しかし、この首切りには何の正当性もない。トヨタは、「減益」でも6千億円もの経常利益を見込んでおり、13兆7千億円(07年度)もの内部留保を吐き
出すこともなく簡単に首を切る。いすゞは契約期間が残っていても12月末で全員解雇。首を切られる労働者と家族の生活はどうなってもいいというのか。

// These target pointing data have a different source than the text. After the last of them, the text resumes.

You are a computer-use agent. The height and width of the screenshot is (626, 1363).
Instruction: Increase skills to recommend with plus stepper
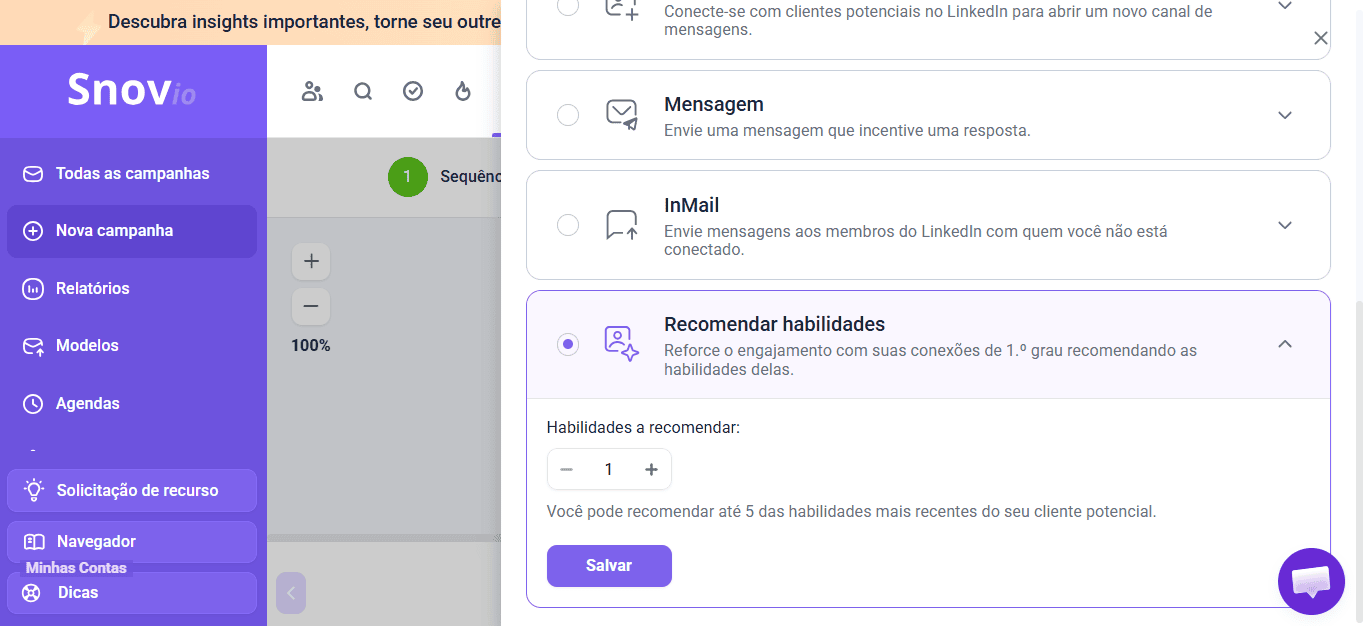[x=651, y=469]
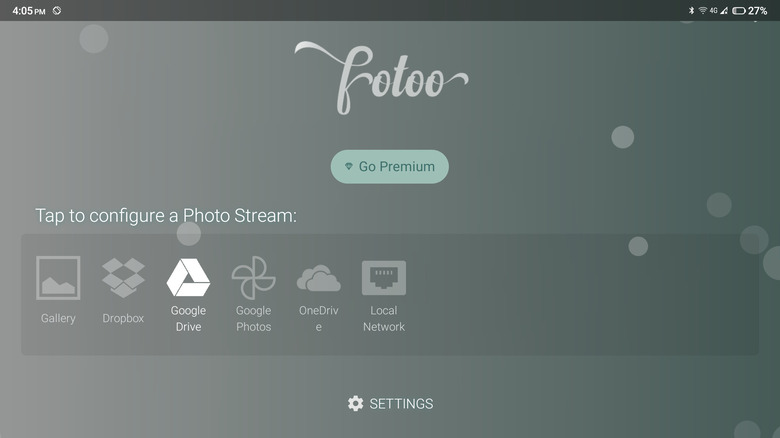Open the SETTINGS text link
This screenshot has width=780, height=438.
click(401, 404)
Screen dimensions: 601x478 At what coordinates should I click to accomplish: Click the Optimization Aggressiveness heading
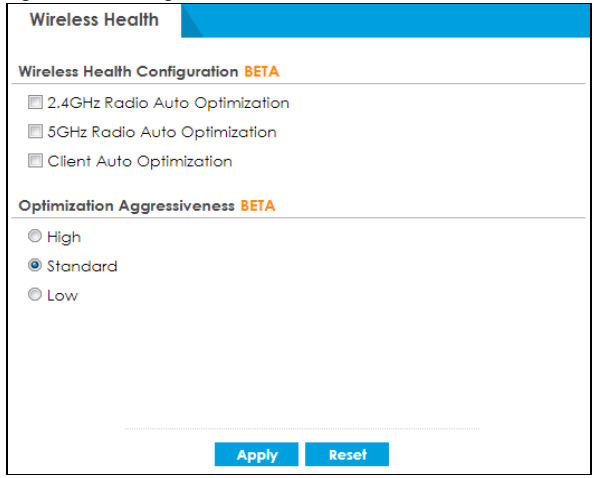point(127,207)
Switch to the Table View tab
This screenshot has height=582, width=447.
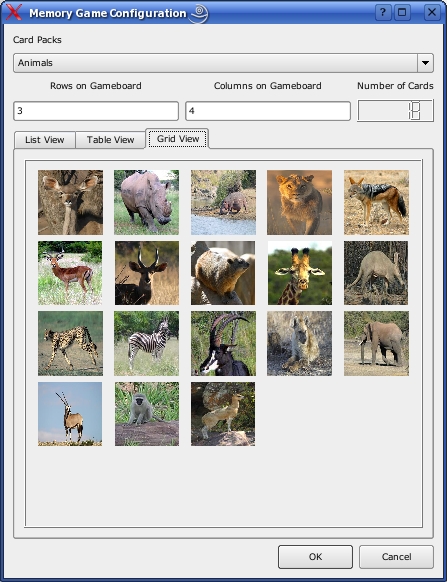point(110,140)
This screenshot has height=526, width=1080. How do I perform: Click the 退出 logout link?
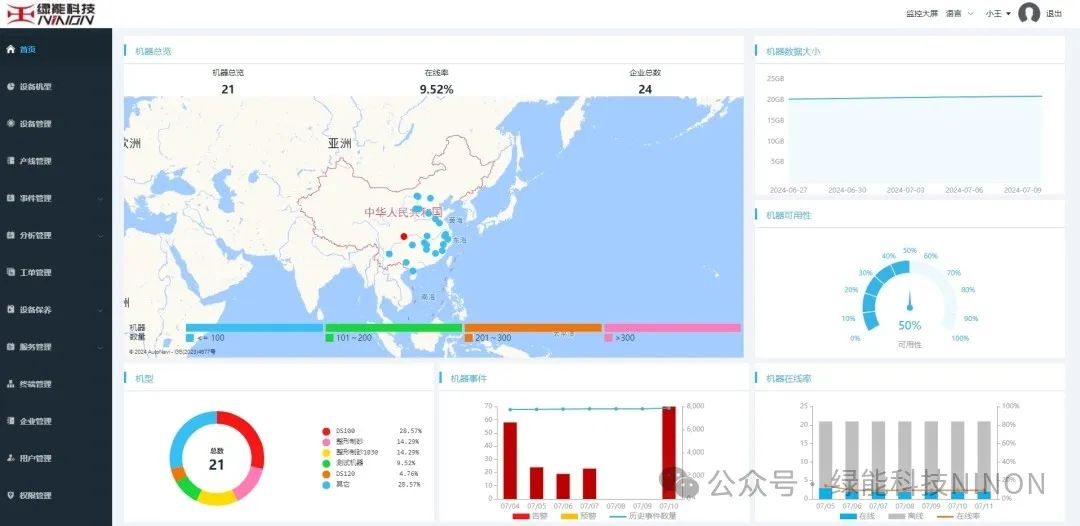pos(1054,14)
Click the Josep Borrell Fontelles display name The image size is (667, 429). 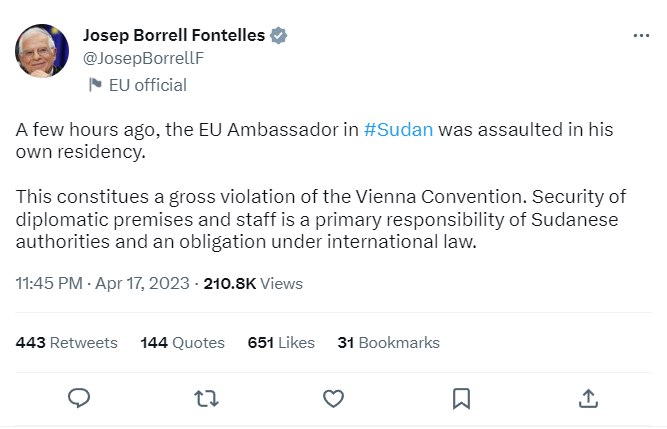(173, 36)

09年は、製造業を支える派遣労働者の多くの派遣期間が3年を超え直接雇用義務が生じる。それを前に解雇が横行しているのだ。全国1732万人(07年)の非正規雇用労働者のいのちの問題だ。
廃止しかない派遣法
派遣労働こそグローバル資本の利益の温床だ。非正規労働者の酷使で溜め込んだ莫大な内部留保を正規雇用化に充てさせなければならない。

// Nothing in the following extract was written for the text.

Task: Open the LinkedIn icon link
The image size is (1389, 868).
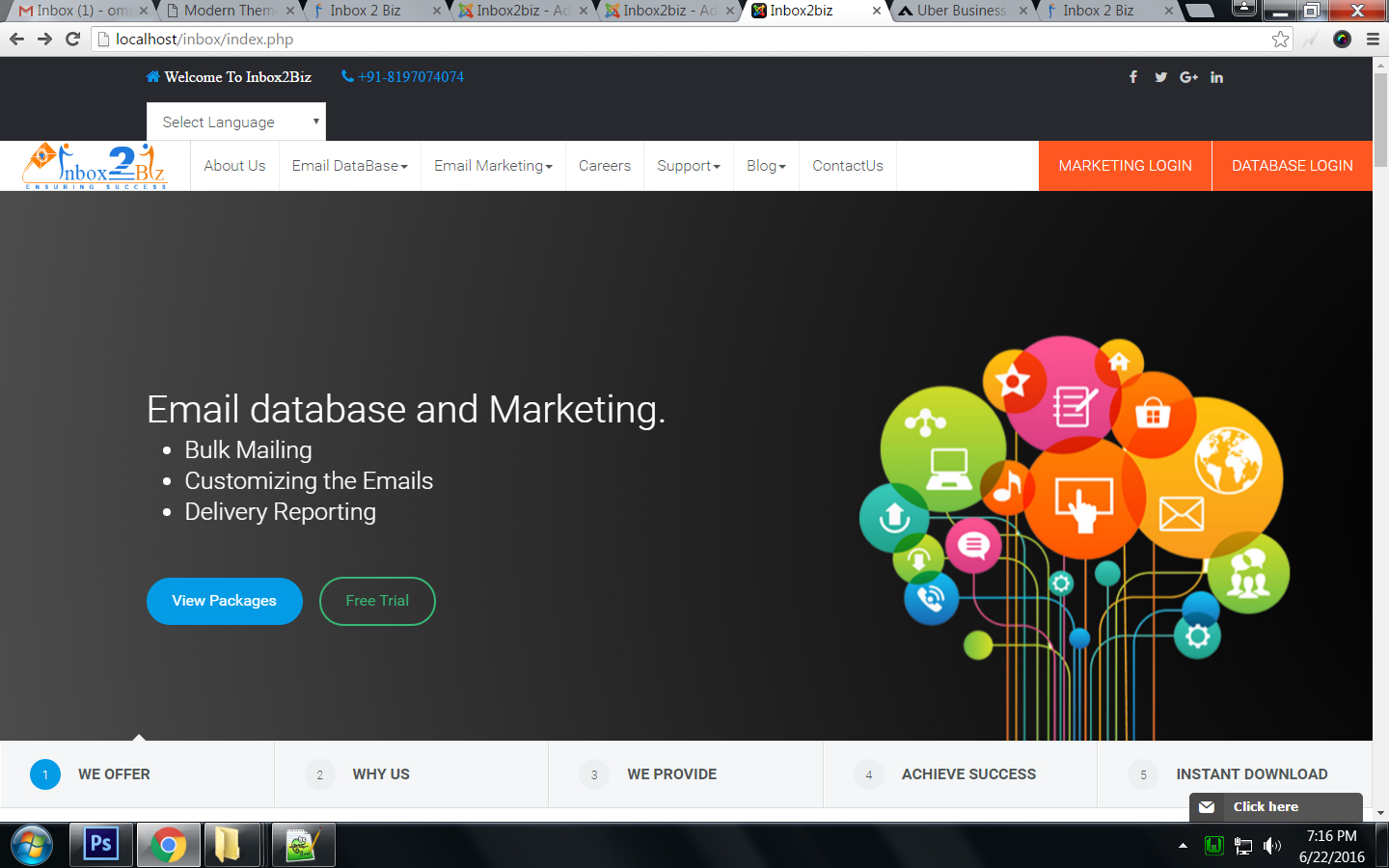Action: click(x=1217, y=77)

11月4日、政府は「労働者派遣法改正案」を衆議院に提出した。これは、社会問題となった「日雇い派遣」の原則禁止をうたいつつ、貧困を生み出す元凶の派遣労働を全体として拡大する大改悪だ。
日雇い派遣は、30日以内の短期派遣と「政令で定める業務以外」を禁止するだけ。「常用型派遣」については、これまで派遣先企業に課せられていた「直接
雇用申し込み義務」を撤廃。さらに、グループ企業内派遣会社からの派遣について80%の制限をつけ解禁し、派遣先企業による事前試験や面接採用まで許す。
正社員同様に仕事をこなし、いつでも首を切れる派遣労働者の安定的確保というグローバル資本の意を受けたものだ。
これに対し、野党は「労働者派遣法の抜本的改正」を掲げ共同法案提出に動き出した。民主党案は、業種は原則自由としたまま2か月以内の派遣禁止。共産・
社民・国民新党は、除外業務以外はすべて派遣の対象業務とした(原則自由化の)99年以前に戻すことで民主党との共同提案を追求している。
だが、この「抜本的改正」では、本質的に人身売買である派遣労働そのものに起因する無権利や差別、首切り自由の問題は解決しない。「労働者派遣法廃止」こそ貧困化からの脱却の展望である。
吉岡高裁判決の確定を
今、松下プラズマ偽装請負争議原告・吉岡力さんの大阪高裁勝利判決を確定させる意義は限りなく大きい。判決は職業安定法44条の労働者供給事業禁止規定に基づき、派遣先の松下に直接雇用の義務があると断じた。雇用の大原則は直接雇用だ。
判決確定を求める最高裁への100万署名運動を派遣法廃止と結び全国で広げよう。12月13日(大阪)・14日(東京)派遣法撤廃シンポジウム、15日“戦争と貧困をなくす”ワンデイアクション(100万署名第2次提出)を成功させよう。